The next day I was called to Sister Mary of Lourdes’ office. “Theresa,”
she said, “I understand you’re upset.” “No,” I told her, “everything is good.
I’m fine with this.” “But I was told that you’re a little upset,” she repeated.
Then she added, “Theresa, you know those rosaries will serve you better
than any ring.” (Did I mention that I still have—and still use—and still
love—that pair of plain brown wooden rosaries?)
I still don’t know if we understood the significance of that first National
Women’s Championship. No, we hadn’t stormed the court, and nobody
had cut down the net. Four of our starters from that first title game –
Maureen Mooney, Maureen Stuhlman, Denise Conway, and I – knew how
big it was to play for the Philadelphia Catholic title before a sellout crowd
at the Palestra. At that point, winning the Catholic League meant more
to a lot of us than winning the AIAW tournament. That was our frame of
reference. We thought it was the end of a wonderful adventure.
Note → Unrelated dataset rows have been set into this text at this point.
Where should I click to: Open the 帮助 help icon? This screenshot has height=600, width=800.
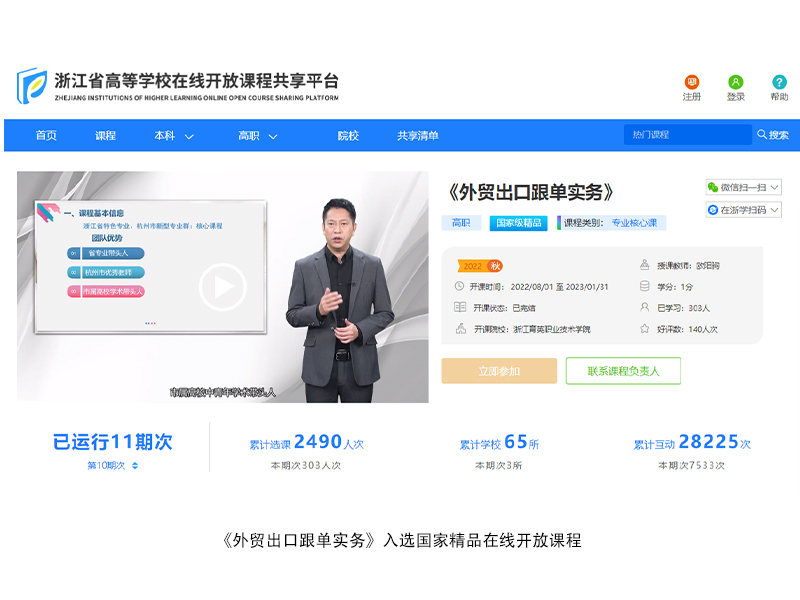pos(779,82)
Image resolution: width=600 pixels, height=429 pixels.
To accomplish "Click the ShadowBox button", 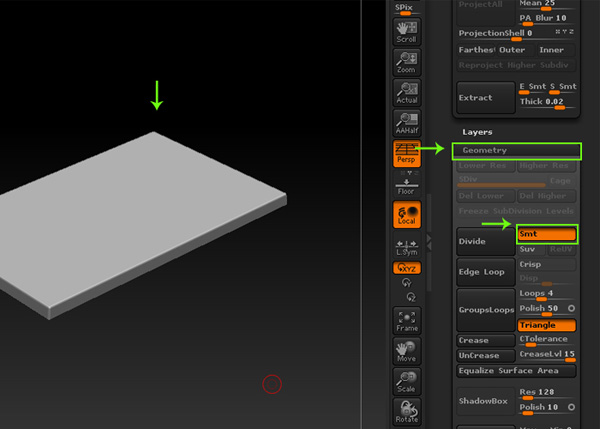I will click(485, 399).
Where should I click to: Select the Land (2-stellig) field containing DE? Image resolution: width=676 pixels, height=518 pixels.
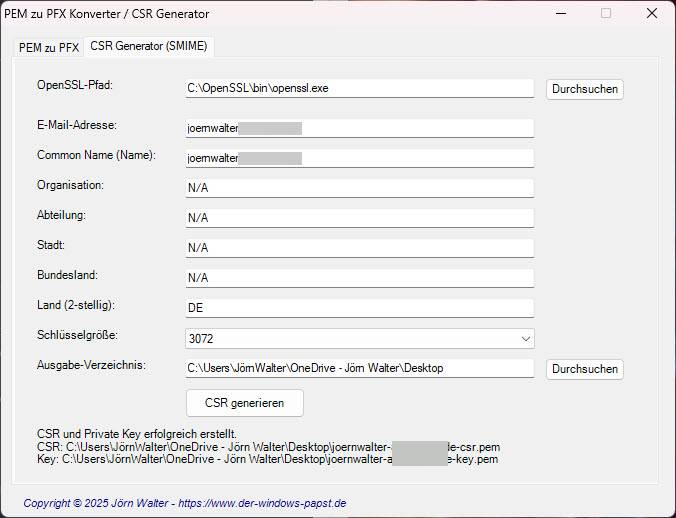pos(359,308)
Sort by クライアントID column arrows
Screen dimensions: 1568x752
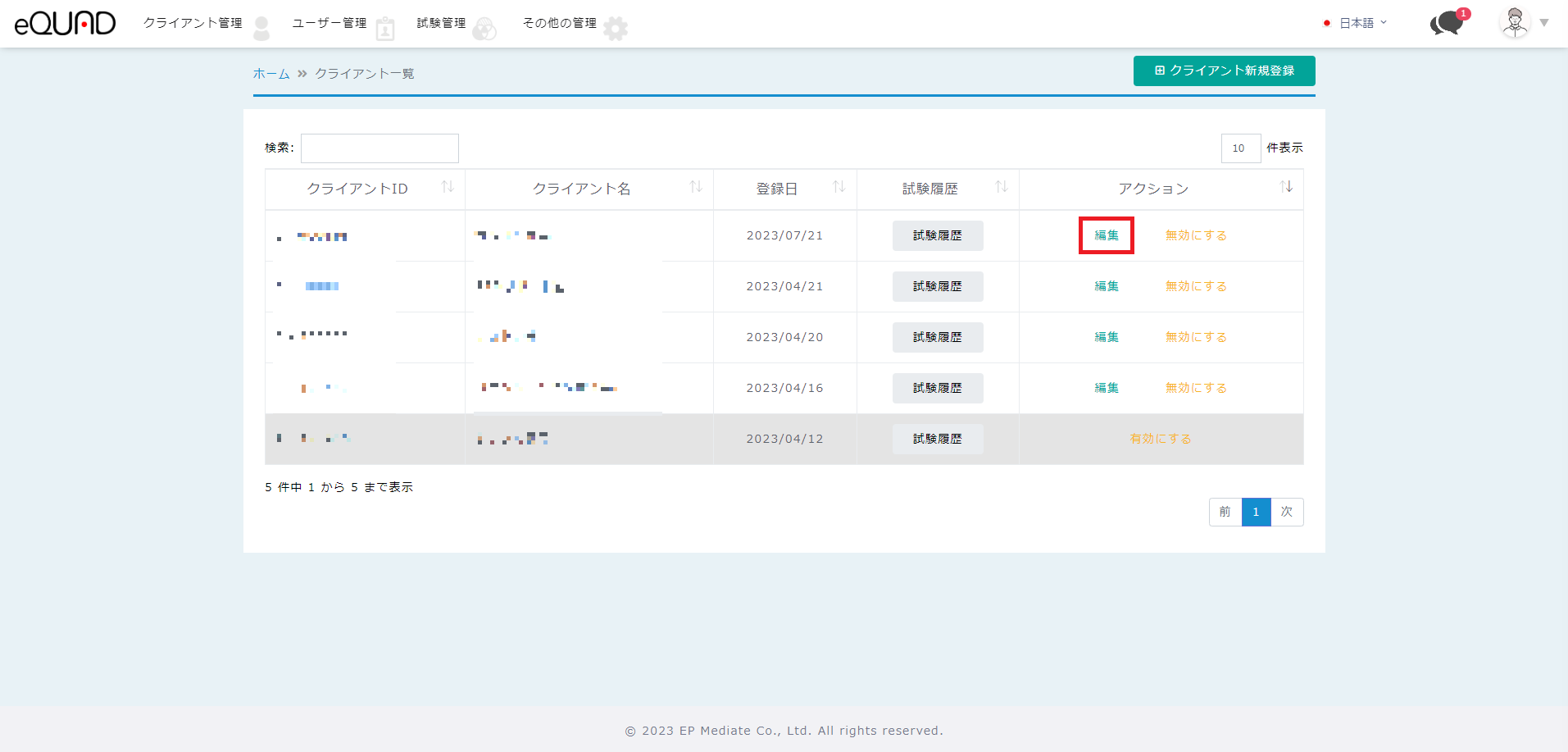tap(448, 188)
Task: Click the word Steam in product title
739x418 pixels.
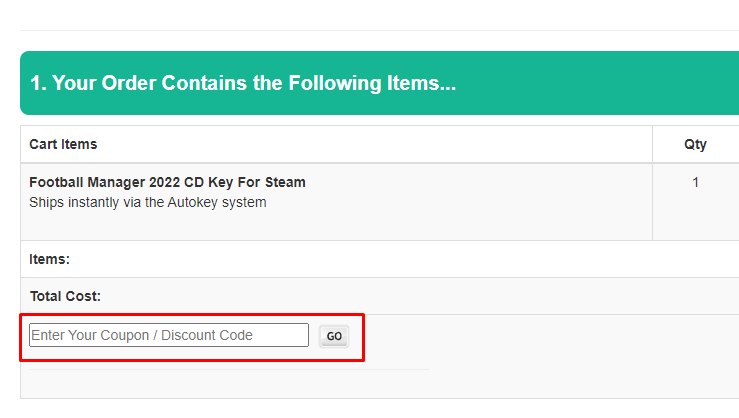Action: (285, 182)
How little
we knew!
About this same time, we receivedword that Immaculata’s president was
to be changed at the end of the school year. After 18 years as a deeply loved
and popular administrator, Sister was being sent to another assignment.
The news came as a shock to the tiny school’s community. “Lourdsey,” as
she was affectionately called, was especially close to the basketball team,
of which she was a strong supporter. During her tenure, she oversaw the
construction of seven new buildings, including Alumnae Hall, and the
enrollment doubled. She was replaced by Sister Marie Antoine, a lovely
woman whom I was privileged to call my friend, but Sister was not up on
her sports terms.
Sister Mary of Lourdes, then-president of Immaculata,
welcomes Cathy Rush and the team at the Philadelphia
Airport after their first championship title.